**Exercise**
In the entries that follow, find the line containing "At what coordinates should I click to accomplish: Click the red"; from there, copy every line exactly through the line containing "Image resolution: width=663".
------ Records to process ------
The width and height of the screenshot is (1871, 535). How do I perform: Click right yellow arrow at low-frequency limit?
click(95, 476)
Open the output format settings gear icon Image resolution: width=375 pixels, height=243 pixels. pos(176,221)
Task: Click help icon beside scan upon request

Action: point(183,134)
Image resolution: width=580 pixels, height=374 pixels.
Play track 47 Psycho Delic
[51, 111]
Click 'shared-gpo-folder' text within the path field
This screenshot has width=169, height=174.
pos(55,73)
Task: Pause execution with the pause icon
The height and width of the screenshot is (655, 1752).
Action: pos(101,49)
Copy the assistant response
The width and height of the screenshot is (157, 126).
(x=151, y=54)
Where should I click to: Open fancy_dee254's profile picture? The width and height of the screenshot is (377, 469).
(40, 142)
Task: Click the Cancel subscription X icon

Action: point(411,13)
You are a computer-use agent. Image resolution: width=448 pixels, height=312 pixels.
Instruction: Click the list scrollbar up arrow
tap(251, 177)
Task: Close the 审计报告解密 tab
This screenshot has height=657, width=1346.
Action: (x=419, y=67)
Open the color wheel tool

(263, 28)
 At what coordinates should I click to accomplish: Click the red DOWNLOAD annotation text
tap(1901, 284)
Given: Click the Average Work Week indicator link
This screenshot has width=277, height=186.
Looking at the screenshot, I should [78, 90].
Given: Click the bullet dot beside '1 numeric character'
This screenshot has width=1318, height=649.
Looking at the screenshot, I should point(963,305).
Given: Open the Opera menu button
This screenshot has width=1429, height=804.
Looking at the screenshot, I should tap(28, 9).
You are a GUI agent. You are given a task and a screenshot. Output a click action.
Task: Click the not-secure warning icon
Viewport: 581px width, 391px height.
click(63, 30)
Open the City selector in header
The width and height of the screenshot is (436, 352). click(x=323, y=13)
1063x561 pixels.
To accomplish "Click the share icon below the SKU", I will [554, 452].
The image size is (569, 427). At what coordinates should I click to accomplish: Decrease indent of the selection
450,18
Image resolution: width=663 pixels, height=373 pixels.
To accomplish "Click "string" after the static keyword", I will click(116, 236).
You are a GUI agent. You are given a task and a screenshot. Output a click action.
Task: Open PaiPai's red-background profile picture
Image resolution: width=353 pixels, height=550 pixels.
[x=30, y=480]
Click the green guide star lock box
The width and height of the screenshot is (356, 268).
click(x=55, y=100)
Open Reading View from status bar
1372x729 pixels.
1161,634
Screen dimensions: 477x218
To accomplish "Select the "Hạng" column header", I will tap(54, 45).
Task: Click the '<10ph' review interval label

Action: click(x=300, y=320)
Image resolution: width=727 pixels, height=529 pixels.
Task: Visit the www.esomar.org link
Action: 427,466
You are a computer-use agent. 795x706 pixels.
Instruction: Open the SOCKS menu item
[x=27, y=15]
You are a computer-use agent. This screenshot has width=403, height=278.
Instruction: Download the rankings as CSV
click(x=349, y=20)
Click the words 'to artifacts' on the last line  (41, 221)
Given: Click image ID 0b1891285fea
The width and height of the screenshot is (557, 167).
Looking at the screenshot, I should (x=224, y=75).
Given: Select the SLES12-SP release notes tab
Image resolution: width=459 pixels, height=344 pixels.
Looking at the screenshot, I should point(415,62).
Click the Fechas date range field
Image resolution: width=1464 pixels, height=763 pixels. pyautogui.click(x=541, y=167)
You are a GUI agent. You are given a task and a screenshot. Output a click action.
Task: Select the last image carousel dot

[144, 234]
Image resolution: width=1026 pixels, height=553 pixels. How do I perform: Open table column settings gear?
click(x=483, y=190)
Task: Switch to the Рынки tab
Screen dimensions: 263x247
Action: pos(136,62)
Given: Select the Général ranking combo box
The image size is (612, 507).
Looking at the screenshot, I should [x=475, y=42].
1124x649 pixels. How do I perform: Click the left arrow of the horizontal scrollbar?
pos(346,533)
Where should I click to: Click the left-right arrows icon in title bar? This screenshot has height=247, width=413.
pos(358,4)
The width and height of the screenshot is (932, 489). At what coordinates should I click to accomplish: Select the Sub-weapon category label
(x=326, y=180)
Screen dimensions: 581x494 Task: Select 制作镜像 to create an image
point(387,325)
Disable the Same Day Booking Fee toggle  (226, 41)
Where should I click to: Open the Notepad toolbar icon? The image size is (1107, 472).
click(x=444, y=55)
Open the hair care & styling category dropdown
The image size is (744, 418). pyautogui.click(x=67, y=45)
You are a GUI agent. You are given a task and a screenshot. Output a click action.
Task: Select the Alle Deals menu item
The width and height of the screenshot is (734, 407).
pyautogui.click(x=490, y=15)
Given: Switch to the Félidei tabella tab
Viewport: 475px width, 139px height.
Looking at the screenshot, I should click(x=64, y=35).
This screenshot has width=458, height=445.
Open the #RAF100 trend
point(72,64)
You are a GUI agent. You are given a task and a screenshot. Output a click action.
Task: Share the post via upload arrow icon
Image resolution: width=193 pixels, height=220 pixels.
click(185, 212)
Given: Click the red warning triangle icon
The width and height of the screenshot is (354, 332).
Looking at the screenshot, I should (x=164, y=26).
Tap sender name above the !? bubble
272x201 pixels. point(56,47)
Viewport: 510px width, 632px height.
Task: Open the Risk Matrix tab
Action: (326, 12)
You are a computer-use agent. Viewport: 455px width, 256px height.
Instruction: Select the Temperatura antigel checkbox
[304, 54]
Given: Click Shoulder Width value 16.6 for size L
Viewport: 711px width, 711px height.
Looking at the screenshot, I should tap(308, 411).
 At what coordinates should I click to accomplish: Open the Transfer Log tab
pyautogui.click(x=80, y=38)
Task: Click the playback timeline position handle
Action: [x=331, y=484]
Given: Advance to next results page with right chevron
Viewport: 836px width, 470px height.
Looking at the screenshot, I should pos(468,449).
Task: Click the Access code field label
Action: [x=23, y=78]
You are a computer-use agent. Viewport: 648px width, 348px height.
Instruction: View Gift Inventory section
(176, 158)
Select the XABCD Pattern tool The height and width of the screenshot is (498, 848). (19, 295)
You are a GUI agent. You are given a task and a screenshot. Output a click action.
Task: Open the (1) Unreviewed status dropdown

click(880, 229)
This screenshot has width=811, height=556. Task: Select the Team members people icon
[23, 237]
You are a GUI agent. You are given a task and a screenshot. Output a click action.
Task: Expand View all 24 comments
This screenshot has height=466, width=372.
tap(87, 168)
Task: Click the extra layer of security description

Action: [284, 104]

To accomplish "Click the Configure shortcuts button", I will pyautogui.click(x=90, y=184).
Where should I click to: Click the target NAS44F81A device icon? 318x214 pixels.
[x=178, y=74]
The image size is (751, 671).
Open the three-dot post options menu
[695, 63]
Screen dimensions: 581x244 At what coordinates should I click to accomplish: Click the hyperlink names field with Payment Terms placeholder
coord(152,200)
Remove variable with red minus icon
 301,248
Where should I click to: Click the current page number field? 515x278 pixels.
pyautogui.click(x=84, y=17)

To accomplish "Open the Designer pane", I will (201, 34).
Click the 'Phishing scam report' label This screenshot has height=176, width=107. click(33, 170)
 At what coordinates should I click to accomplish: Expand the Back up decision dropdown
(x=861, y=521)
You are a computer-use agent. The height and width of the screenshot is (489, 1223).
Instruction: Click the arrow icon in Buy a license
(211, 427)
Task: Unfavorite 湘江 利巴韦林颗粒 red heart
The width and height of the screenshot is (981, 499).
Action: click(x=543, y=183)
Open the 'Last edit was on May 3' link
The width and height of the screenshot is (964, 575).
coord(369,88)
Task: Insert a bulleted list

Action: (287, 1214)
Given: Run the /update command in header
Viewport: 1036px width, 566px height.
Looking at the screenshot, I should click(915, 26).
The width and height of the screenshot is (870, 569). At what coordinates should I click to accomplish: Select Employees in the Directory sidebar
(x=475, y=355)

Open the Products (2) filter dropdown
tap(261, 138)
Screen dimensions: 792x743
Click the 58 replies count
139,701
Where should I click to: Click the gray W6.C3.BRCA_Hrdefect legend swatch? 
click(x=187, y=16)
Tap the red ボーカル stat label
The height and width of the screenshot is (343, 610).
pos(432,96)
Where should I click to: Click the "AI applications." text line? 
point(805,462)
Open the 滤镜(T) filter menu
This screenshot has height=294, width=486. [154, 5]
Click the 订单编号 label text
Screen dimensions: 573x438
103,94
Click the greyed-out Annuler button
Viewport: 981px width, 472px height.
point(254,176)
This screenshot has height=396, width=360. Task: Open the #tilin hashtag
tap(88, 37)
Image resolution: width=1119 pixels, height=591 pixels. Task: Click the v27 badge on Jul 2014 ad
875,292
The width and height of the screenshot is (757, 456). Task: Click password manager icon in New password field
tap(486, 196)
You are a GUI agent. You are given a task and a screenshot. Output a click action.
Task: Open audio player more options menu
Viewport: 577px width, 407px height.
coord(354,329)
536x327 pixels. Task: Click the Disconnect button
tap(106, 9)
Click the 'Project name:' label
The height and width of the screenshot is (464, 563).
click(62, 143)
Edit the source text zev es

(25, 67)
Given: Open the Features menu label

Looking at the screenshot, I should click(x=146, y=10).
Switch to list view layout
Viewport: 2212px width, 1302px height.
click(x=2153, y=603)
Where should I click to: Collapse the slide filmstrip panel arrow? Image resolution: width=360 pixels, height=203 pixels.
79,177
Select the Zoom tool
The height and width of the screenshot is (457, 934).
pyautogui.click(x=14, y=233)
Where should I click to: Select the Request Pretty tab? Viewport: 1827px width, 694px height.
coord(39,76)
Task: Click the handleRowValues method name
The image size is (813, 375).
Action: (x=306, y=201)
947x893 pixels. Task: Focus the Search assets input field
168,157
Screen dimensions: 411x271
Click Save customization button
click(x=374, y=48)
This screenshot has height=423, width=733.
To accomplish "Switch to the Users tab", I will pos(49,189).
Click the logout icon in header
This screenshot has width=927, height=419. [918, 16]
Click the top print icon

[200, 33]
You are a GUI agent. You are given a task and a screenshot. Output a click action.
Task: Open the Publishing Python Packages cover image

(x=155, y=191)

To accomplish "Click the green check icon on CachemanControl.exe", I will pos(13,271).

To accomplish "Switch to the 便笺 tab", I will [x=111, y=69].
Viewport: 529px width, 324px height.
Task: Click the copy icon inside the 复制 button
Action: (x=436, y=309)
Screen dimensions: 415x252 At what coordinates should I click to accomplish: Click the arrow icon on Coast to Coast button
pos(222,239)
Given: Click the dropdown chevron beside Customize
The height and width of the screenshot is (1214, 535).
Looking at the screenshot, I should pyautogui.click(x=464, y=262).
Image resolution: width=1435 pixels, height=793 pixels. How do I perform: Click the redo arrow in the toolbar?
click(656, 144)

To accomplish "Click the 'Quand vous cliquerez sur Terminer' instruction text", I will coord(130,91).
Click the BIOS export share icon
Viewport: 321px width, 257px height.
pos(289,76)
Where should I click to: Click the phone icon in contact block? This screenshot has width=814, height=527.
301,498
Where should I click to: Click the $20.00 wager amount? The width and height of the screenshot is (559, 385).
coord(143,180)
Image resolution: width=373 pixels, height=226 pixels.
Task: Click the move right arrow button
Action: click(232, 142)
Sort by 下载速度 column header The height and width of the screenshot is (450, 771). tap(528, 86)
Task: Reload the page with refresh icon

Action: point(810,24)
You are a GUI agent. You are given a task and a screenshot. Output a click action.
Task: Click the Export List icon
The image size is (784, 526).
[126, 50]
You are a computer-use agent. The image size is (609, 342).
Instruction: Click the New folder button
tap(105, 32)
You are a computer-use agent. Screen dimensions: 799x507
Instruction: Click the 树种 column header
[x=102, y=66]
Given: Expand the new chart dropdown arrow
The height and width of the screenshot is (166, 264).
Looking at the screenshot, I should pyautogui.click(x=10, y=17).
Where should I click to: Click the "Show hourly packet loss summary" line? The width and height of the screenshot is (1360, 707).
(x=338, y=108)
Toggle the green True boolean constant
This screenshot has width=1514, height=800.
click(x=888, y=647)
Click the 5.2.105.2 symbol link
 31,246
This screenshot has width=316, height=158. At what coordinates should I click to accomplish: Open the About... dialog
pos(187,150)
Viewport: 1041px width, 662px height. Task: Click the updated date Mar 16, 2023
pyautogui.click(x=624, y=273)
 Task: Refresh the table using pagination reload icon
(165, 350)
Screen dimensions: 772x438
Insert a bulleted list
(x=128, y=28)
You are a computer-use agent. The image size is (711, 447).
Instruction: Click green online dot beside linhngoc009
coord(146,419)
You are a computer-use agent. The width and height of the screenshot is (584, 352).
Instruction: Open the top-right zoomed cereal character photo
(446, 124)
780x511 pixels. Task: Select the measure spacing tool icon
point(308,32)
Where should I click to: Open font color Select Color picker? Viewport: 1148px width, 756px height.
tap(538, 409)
------
**Answer to this task**
 At what coordinates should I click to accomplish: Click the red DOWNLOAD annotation text
tap(1901, 284)
Given: Click the Average Work Week indicator link
This screenshot has width=277, height=186.
Looking at the screenshot, I should [78, 90].
Given: Click the bullet dot beside '1 numeric character'
This screenshot has width=1318, height=649.
Looking at the screenshot, I should point(963,305).
Given: Open the Opera menu button
This screenshot has width=1429, height=804.
Looking at the screenshot, I should tap(28, 9).
You are a GUI agent. You are given a task and a screenshot. Output a click action.
Task: Click the not-secure warning icon
Viewport: 581px width, 391px height.
click(63, 30)
Open the City selector in header
The width and height of the screenshot is (436, 352). click(x=323, y=13)
1063x561 pixels.
To accomplish "Click the share icon below the SKU", I will [554, 452].
The image size is (569, 427). At what coordinates should I click to accomplish: Decrease indent of the selection
450,18
Image resolution: width=663 pixels, height=373 pixels.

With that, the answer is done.